I’m sitting in a pink conference room. In front of me are ten bottles of spring water, arranged in two, neat rows of five. Behind the bottles, strawberries and bananas hang out of a crystal bowl, set in a thoughtful, deliberate arrangement. A box of oolong organic tea cozies up next to a whistling kettle. The CEO stands at the head of the mahogany table, his manicured finger tips brushing the top. The navy blue pin stripe suit contours his fitness club-toned body like a bone-crushing hug.
‘Please’ he says, opening wide his arms to the ten industry journalists who stand before him, tired, weathered, hungry for something other than a freaking banana and in dire need of caffeine that only comes from coffee taken black. ‘Welcome to Virginia. Welcome to my company. Sit. Eat.’
We do as we are told. Caps are whipped off pens, tape recorders are set, papers fly. Alec introduces us to his company, the history of which traces well back to the late 1800s in Manhattan, when his grandfather came from Russia with a good idea. The business was then passed onto his father and then with his retirement, subsequently landed in his own hands. Pictures of models wearing Revlon, Chanel, Estee Lauder, and Elizabeth Arden frame the walls. Women dancing with flimsy pieces of gauzy material and spritzing themselves with Clinique mock us from their frames. Alec glances up at one particular woman, who smiles down at him with purple lips and wide, silvery eyes. She makes me think of a fish.
‘And now, I am sole shareholder.’
‘Jesus H Christ’ whispers one of the male journalists sitting to my left. ‘He even bought out his dad.’
Alec’s laugh is warm, but confusing. It bubbles in a way that lets you know there is something additionally funny about whatever has just occurred that you will never understand. In his presence you become immediately and acutely aware that the mascara you’re wearing was bought on sale and that because you forgot to pack enough socks, you’re wearing yesterday’s nylons. And you’re even more aware that he somehow can sense this. Suddenly, all of your flaws seem magnificent and huge, and so do everyone else’s, to the point where there is in fact no one in the room but him, just an overwhelming and messy pile of split ends, fleshy thighs and unbalanced chequebooks.

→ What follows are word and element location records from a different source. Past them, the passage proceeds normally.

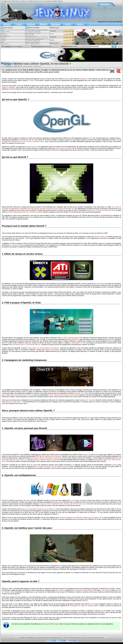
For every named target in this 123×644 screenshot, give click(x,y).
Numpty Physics (4, 44)
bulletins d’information (52, 350)
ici (64, 343)
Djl (10, 1)
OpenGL (67, 79)
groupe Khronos (31, 146)
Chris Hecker (60, 590)
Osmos (2, 30)
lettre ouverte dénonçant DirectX (82, 590)
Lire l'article (118, 44)
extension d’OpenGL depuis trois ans (45, 460)
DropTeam (3, 41)
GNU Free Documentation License (74, 638)
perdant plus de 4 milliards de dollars (30, 212)
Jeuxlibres (4, 1)
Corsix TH (3, 39)
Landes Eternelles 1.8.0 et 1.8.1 (33, 33)
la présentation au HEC (78, 343)
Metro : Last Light (30, 34)
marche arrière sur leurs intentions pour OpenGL (43, 348)
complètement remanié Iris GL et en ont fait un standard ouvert (23, 142)
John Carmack (90, 400)
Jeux (19, 24)
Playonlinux (16, 1)
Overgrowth (84, 79)
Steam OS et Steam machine (32, 42)
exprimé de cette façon (13, 402)
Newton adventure (5, 36)
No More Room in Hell (30, 36)
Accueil (7, 24)
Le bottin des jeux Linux (34, 1)
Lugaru (28, 500)
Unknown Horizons (5, 32)
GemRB (2, 33)
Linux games (47, 1)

‘So,’ he bellows. ‘Shall we head over to the facility’?
We shuffle out. As he walks, the sleeves of his custom-made suit fall to just the right length, covering powerful wrists. Each step and swing of his arms punches through the air, making me almost want to shield it from him. He smiles and says hello to the overweight secretary, who coddles a bottle of Diet Coke, tucks a stray lock of hair behind her ear and looks at her swollen feet, whispering a barely audible ‘hi there’ in return.
We enter the manufacturing facility. Alec pauses to clap a man named Steve on the back, asking him how his newborn son is doing. Steve’s eyes glimmer with something beyond happiness.
‘Oh, he’s just a beauty mister Alec. You wouldn’t believe!’
‘Children truly are a joy,’ Alec smiles into his face. ‘Truly a joy.’
We move on. A young girl wearing Jordache, stonewash jeans and a faded Guns n’ Roses t-shirt quickens her pace as she passes us and does not return my smile, or Alec’s nod.
The plant is full of workers scurrying about, rushing through the room with fluorescent earplugs and safety glasses, running from one workstation to the other in their Walmart running shoes, and all of a sudden it hit me, that all these employees, every single one, is working for Alec. That Steve is away from his newborn son so that he can help pay for Alec’s suit, for his brownstone in upper Manhattan, for the jewelry his wife wears. That the young girl with the chipped nail polish and the November Rain t-shirt didn’t go to college, but instead is working in a plant whose profits pay for Mediterranean vacations she will never go on, to pay for cars she will never drive.
Now, of course this isn’t Alec’s fault. Given that he only spends one week a month in Virginia, and still manages to know all his employees by name, all 120 of them, is impressive. It’s the nature of the system that’s at fault. But it’s the system I’m starting to really, intensely dislike.
And, starving though I was, I politely declined the offer of a perfectly ripe banana on my way out.
3 comments:
H, your attention to detail is truly pride-worthy. this is a post of noble proportions and one of the best i've ever read.
Thomas, thank you so much. Coming from someone who writes as well as you do, that's quite a compliment.
I could tell you quite a story about why, in an effort to fight the system, turning down a banana was exactly the right thing to do!